(Job a)
Reproduce the passage on ACK/NACK resources and uplink scheduling word for word, in full.

According to the embodiment, the eNB 302 schedules the transmitter
for the uplink transmission when the resource for the SRI is
occupied with control information. That is, in step 410, the eNB
302 may notice that the resource for the SRI is occupied with
control information (ACK/NACK indicator) and transmit a scheduling
grant to the UE 300 in step 414. As a result, the UE 300 may start
transmitting uplink data to the eNB 302 in step 418. However, the
eNB 302 may decide not to grant uplink resources to the UE 300 in
which case the functions marked with reference numbers 414 and 418
may not take place.
[0048] Further, according to the embodiment of FIG. 4, the eNB 302
determines whether at least one resource for the ACK/NACK indicator
is occupied with the control information or not. Once the eNB 302
acknowledges that the ACK/NACK resource is occupied with control
information, the eNB 302 re-transmits downlink data to the UE 300
in step 416 when the received control information on the at least
one resource for the ACK/NACK indicator indicates accordingly. For
example, if the ACK/NACK indicator being transmitted on the
resource for the ACK/NACK indicator is "0", the eNB 302
re-transmits the data to the UE 300. However, if the ACK/NACK
indicator being transmitted on the resource for the ACK/NACK
indicator is "1", the eNB 302 acknowledges that the data that has
been transmitted to the UE 300 has been received correctly by the
UE 300 and, therefore, there is no need to re-transmit the downlink
data to the UE 300. In this case the action marked with reference
number 414 may be omitted from FIG. 4. The mapping of the "1" and
"0" may be performed vice versa also. Further, the ACK/NACK
indicator may comprise more than one bit.

(Job b)
Rewrite the rows from the first one through the line containing "Looking at the screenshot, I should (x=390, y=191)." as a JSON list of strings, one string per line, with blank lines omitted.

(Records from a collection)
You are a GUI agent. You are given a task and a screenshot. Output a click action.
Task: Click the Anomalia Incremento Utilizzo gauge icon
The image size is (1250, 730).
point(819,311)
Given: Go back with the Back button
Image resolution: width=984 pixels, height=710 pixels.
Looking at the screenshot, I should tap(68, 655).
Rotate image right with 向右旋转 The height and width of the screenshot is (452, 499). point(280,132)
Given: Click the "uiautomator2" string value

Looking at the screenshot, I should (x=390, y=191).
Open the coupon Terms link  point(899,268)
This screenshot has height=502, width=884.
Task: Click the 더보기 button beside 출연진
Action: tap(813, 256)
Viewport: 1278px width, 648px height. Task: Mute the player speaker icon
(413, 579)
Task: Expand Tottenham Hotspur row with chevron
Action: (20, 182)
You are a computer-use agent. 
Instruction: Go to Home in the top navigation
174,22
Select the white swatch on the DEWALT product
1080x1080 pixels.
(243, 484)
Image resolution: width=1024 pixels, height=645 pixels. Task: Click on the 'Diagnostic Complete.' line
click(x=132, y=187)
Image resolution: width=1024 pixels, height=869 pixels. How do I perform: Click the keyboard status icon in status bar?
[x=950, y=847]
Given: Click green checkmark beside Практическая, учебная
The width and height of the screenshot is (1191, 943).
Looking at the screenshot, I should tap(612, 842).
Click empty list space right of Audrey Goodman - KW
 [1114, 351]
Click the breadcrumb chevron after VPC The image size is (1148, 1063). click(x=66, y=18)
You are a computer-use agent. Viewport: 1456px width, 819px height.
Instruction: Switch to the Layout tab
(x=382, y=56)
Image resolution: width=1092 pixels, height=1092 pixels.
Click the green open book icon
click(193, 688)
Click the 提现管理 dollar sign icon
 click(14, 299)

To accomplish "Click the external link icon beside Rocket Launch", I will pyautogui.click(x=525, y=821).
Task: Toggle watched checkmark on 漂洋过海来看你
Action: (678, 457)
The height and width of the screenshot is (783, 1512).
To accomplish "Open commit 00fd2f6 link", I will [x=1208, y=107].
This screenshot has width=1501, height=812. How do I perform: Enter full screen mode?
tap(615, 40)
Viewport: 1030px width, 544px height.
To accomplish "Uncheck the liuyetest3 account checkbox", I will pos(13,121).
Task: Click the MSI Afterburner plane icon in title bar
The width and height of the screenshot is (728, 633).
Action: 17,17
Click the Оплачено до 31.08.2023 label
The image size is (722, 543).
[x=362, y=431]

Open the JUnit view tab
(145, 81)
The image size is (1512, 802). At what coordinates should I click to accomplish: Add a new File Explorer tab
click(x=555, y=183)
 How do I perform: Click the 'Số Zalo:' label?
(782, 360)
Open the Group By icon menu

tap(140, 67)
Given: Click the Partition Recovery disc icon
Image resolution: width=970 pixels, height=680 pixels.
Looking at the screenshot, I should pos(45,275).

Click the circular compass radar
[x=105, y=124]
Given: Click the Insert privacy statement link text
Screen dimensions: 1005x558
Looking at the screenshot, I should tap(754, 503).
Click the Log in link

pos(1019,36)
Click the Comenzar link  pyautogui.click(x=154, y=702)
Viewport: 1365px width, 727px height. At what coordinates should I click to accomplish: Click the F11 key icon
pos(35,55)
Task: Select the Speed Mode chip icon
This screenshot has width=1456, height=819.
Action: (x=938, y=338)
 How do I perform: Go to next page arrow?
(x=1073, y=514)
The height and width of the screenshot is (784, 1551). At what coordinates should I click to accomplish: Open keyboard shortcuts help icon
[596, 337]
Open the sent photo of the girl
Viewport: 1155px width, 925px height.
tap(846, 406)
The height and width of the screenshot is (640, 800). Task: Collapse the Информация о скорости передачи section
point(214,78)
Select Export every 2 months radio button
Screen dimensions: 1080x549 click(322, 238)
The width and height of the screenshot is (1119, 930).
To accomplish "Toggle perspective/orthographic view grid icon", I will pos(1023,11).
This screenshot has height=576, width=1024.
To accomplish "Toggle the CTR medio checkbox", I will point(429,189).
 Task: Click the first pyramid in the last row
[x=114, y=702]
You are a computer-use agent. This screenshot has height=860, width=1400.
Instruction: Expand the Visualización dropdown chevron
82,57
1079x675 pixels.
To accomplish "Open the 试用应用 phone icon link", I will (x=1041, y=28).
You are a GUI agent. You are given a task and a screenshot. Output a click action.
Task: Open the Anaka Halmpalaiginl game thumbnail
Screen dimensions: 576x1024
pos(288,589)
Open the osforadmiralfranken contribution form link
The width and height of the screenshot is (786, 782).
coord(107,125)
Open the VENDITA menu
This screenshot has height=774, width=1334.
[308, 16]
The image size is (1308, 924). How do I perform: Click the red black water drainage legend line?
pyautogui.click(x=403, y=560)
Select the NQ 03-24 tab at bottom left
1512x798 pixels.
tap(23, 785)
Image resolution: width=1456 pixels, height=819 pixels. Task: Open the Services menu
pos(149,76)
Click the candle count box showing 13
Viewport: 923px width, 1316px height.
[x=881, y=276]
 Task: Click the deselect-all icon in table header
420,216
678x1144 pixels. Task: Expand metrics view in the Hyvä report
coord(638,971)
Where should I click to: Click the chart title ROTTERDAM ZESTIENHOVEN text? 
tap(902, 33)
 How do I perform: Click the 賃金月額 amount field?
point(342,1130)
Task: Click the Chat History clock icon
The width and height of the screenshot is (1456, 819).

(Exercise result a)
According to the embodiment, the eNB 302 schedules the transmitter
for the uplink transmission when the resource for the SRI is
occupied with control information. That is, in step 410, the eNB
302 may notice that the resource for the SRI is occupied with
control information (ACK/NACK indicator) and transmit a scheduling
grant to the UE 300 in step 414. As a result, the UE 300 may start
transmitting uplink data to the eNB 302 in step 418. However, the
eNB 302 may decide not to grant uplink resources to the UE 300 in
which case the functions marked with reference numbers 414 and 418
may not take place.
[0048] Further, according to the embodiment of FIG. 4, the eNB 302
determines whether at least one resource for the ACK/NACK indicator
is occupied with the control information or not. Once the eNB 302
acknowledges that the ACK/NACK resource is occupied with control
information, the eNB 302 re-transmits downlink data to the UE 300
in step 416 when the received control information on the at least
one resource for the ACK/NACK indicator indicates accordingly. For
example, if the ACK/NACK indicator being transmitted on the
resource for the ACK/NACK indicator is "0", the eNB 302
re-transmits the data to the UE 300. However, if the ACK/NACK
indicator being transmitted on the resource for the ACK/NACK
indicator is "1", the eNB 302 acknowledges that the data that has
been transmitted to the UE 300 has been received correctly by the
UE 300 and, therefore, there is no need to re-transmit the downlink
data to the UE 300. In this case the action marked with reference
number 414 may be omitted from FIG. 4. The mapping of the "1" and
"0" may be performed vice versa also. Further, the ACK/NACK
indicator may comprise more than one bit.

(Exercise result b)
[
  "You are a GUI agent. You are given a task and a screenshot. Output a click action.",
  "Task: Click the Anomalia Incremento Utilizzo gauge icon",
  "The image size is (1250, 730).",
  "point(819,311)",
  "Given: Go back with the Back button",
  "Image resolution: width=984 pixels, height=710 pixels.",
  "Looking at the screenshot, I should tap(68, 655).",
  "Rotate image right with 向右旋转 The height and width of the screenshot is (452, 499). point(280,132)",
  "Given: Click the \"uiautomator2\" string value",
  "Looking at the screenshot, I should (x=390, y=191)."
]